The only no budget films of note I have seen from Perth are The Actress and The Toll with an honourable mention to A Day at the Oasis. The first two are from Zak Hilditch who I am delighted to say has received government funding and financing for the aforementioned These Final Hours. The Actress, famously made for only $700, was well written and acted showing that Zak could tell a long form narrative. I’m looking forward to see what he can do with a proper budget. That script has also been through the Screen Australia’s Springboard initiative so I expect it will be in excellent shape. He is the exception to the rule. 

Part of me is jealous of all these people with their no/micro budget films who can tout the fact they have a feature film credit… but then I remember that’s not what motivates me. It’s to tell good stories. To me that means working hard to get scripts into shape to attract the type of financing and professional expertise that will do them justice. 

None of my key collaborators are interested in making no budget features. They are all developing projects through more 'traditional' routes. As a result there seems to be a clear divide here - those who compete for funding and private investment and those who prefer the "do it yourself" approach. 

I admire the latter's enthusiasm but can I suggest they spend as much energy on the script as they do on the "beg, borrow, stealing" to get their film made. After all, no budget, low budget, mega budget, if the script is broken you're going to have an uphill battle making a good film...


  1. I incorrectly attributed Drift as being based on a Tim Winton novel. I was thinking, of course, of Dirt Music. I have amended the text and apologise for any confusion.

  2. When the alternative is between make a film - even a bad one - and making nothing I feel making something is always the wisest choice. There's always something to learn as part of the film-making process, plus it's fun. Who cares whether they're good or not? This is the age of UGC, where one badly-written SFX laden short can bring Hollywood moguls knocking.

    And I have to say holding up the traditional funding route as the ideal is fraught with peril. They really don't have a great record for making quality films that a global audience wants to watch.

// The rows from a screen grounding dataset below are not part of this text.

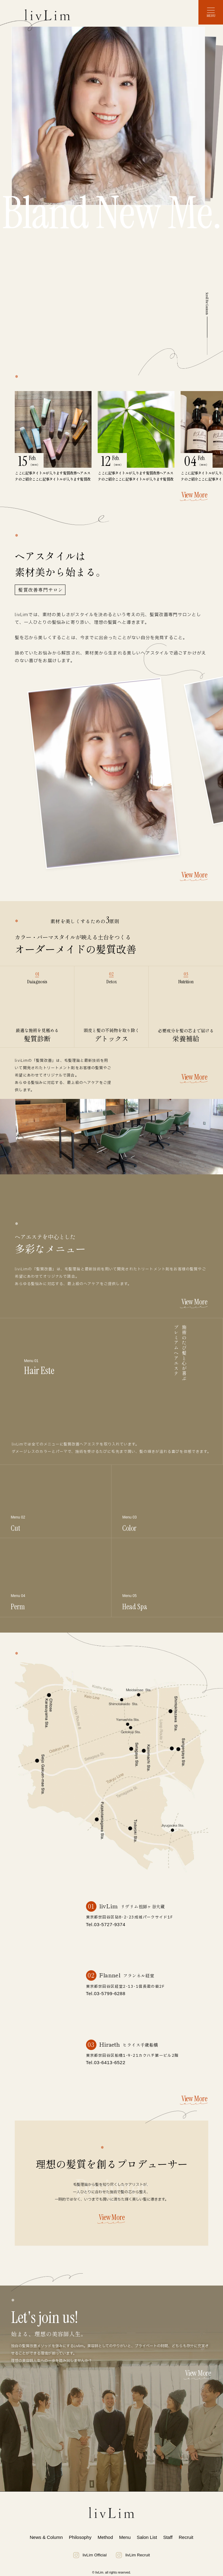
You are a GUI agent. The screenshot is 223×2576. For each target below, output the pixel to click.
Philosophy (80, 2537)
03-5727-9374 (109, 1924)
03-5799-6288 (109, 1993)
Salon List (147, 2537)
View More (194, 496)
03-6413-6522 (109, 2062)
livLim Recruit (133, 2555)
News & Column (46, 2537)
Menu (125, 2537)
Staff (168, 2537)
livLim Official (90, 2555)
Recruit (186, 2537)
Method (105, 2537)
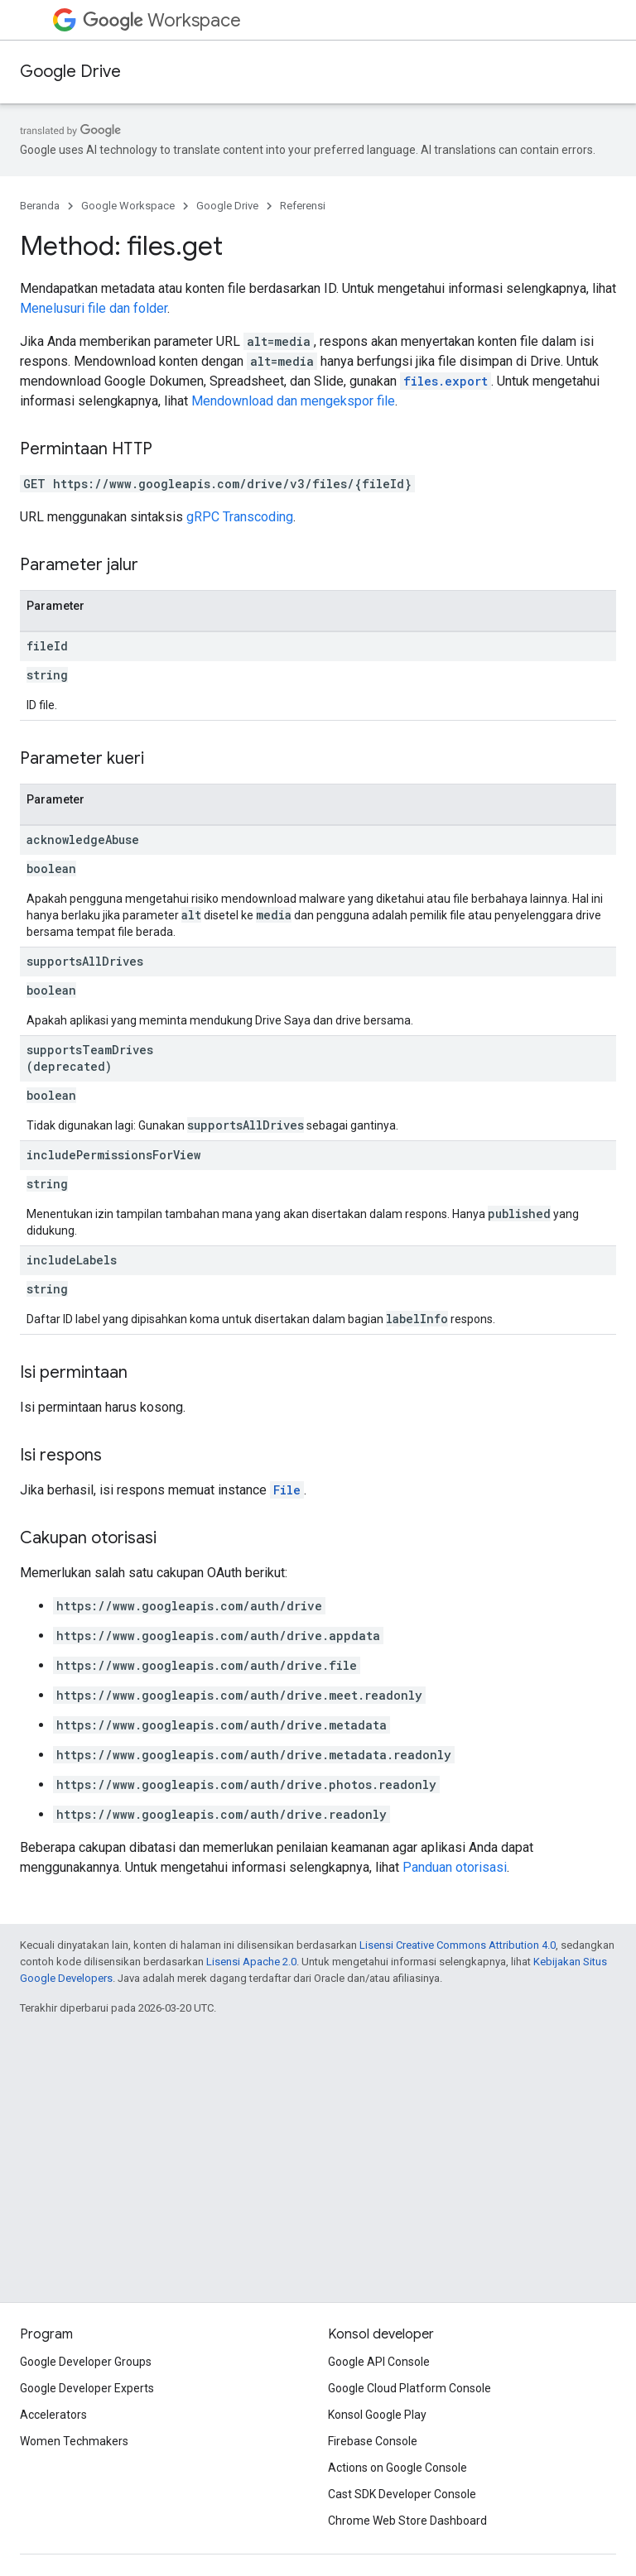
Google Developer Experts (87, 2388)
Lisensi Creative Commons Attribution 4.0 (457, 1945)
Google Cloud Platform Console (409, 2388)
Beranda (40, 205)
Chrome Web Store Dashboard (407, 2520)
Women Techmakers (74, 2441)
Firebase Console (372, 2441)
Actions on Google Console (397, 2467)
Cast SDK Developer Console (402, 2494)
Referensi (302, 205)
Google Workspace (128, 205)
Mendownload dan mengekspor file (293, 401)
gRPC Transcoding (239, 517)
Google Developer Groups (86, 2361)
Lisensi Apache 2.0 (251, 1961)
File (287, 1490)
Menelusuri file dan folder (93, 308)
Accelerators (53, 2414)
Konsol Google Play (377, 2414)
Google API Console (379, 2361)
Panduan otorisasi (454, 1867)
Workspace (162, 20)
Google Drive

    I say let film-makers make films no matter how they can. Good, bad, indifferent. It's nobody's business how they spend their own hard-earned time and money.

  3. I respectfully disagree:

    Actors and crew are exploited in many instances to make these sorts of films.

    No one should ever knowingly set out to make a bad film.

    Learn from shorts. Don't use features as a plaything when so many other people are involved.

    I care. More quality. Less rubbish.

  4. Nobody deliberately sets out to make a bad film, they just don't know any better. To learn how to make a feature you need to make a feature. That's why Robert Rodriguez raised $6000 by undergoing medical experiments to make El Mariachi. He hoped to sell it for $12k to the Mexican video market. Enough so he could make 2 sequels, all three films that would teach him how to make a feature film. Instead, El Mariachi, shot him and his producer wife to superstardom. Now, that's an extreme case but everything we do in the entertainment industry is powered by dreams and the belief that could be us.

    And what qualifies as a bad film? Is Superdingo a bad film? I would say yes, but a million viewers disagree. And part 2, which I believe is worse, generated 200k hits in 2 days. I refer to the quote attributed to Goldman: Nobody knows nothing.

    I say, if you have the drive and social skills to put together any feature film then go for it. Better to live the dream than to die wondering.

  5. Drive, social skills... and a respect for script and storytelling. Don't go off half-cocked with something that resembles a script just to shoot something. Spend the time and energy, skill and yes, respect, to get the script into a decent shape.